Услышав за своей спиной шаги, я обернулся. На крыльце стояла Настя.
— Что это? — спросила она, удивлённо распахнув глаза.
— Отец Никодим вернулся, о чём сейчас оповещает окрестную живность, — меланхолически объяснил я.
— А что случилось ночью? — девушку распирало любопытство.
— О, это следовало видеть! — я театрально выпустил пару колец дыма и указал на них Насте.
— Вы всех победили? — в её голосе я уловил не слишком понравившуюся мне иронию.
— Почему же я? Патрик и Корвин терзали боевые порядки противника, а решающий удар нанёс сэр Галахад, обративший врага в позорное бегство, — я старался, чтобы мой голос звучал как можно равнодушнее.
— А что же в это время делали вы?
— То же самое, что и сейчас. Я курил трубку, за что утром получил нагоняй от отца Никодима, заявившего, что его дом провонял табачищем и псиной.

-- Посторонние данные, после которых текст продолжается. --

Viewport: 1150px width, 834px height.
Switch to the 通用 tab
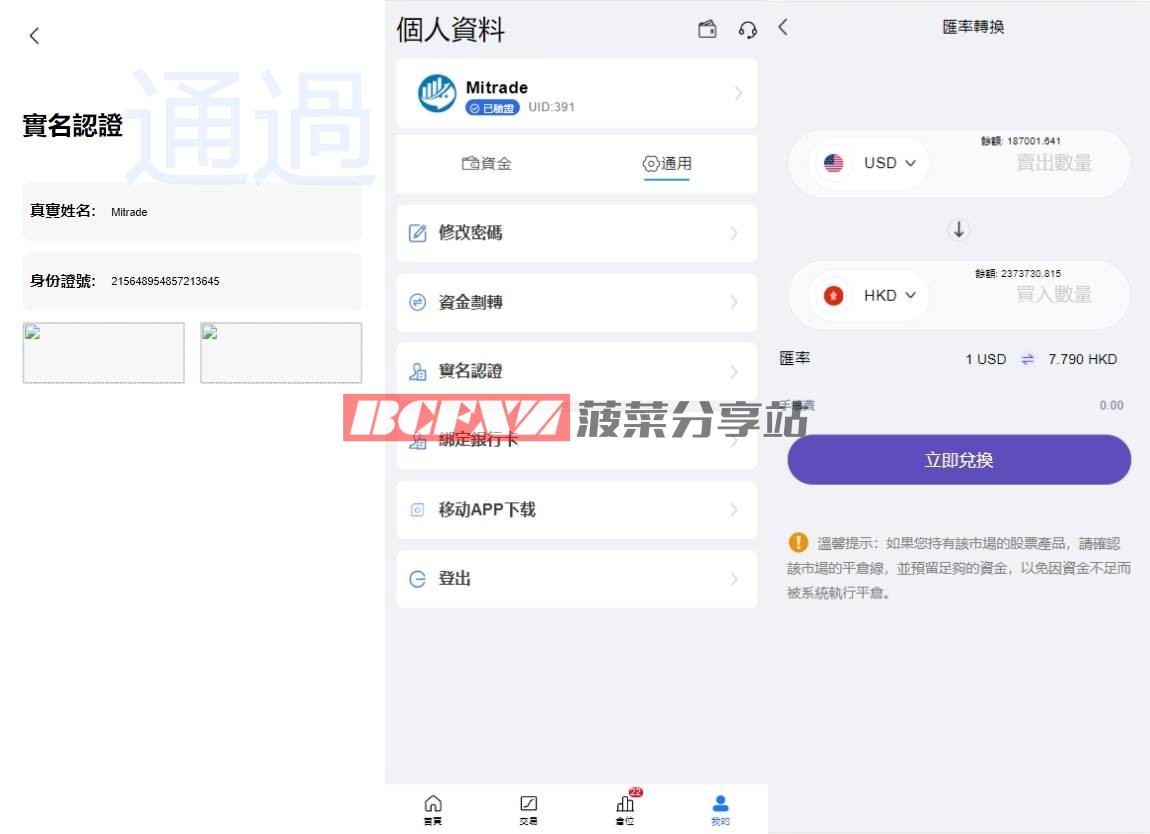pos(667,164)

— А что он сказал обо мне?
— Его интересовали не столько вы, сколько связанные с вашим присутствием нравственные проблемы.
— И что вы ему ответили? — Настя становилась слишком настойчивой.
— Я оправдался лишь тем, что сознался во всех своих и ваших грехах.
— Моих? — девушка даже побледнела от возмущения.
— Конечно! Я рассказал, как вы валялись у меня в ногах, моля о мгновениях любви, как я сопротивлялся, как уступил вам, лишь когда вы пригрозили на моих глазах перегрызть себе горло, чтобы потом являться мне в ночных кошмарах.
— Вам романы писать надо! В вашем возрасте просто неприлично так трепаться.
Фыркнув, она повернулась и ушла в дом. Присев к столу, она принялась уплетать остывший завтрак, не дожидаясь ни меня, ни отца Никодима. Я стоял в дверях, грустно наблюдая за опустошением, производимом на столь изящно сервированном мною столе.
Между тем колокола затихли. Прошло совсем немного времени, прежде чем явился сам отец Никодим. Небрежно отодвинув меня плечом, он прошёл в горницу, торопливо перекрестился, потом тоже принялся есть. Горькие слёзы жестокой обиды затуманили мой взор. Я готовил им завтрак, я ждал их, не обращая внимания на спазмы голода, терзавшие мой желудок. Я, лишённый заслуженного сна и несправедливо охаянный ворвавшимся в дом священником, стоял теперь одинокий, никому, кроме моей скотины, не нужный и мрачно упивался мизантропическим ощущением человеческой несправедливости и жалостью к самому себе.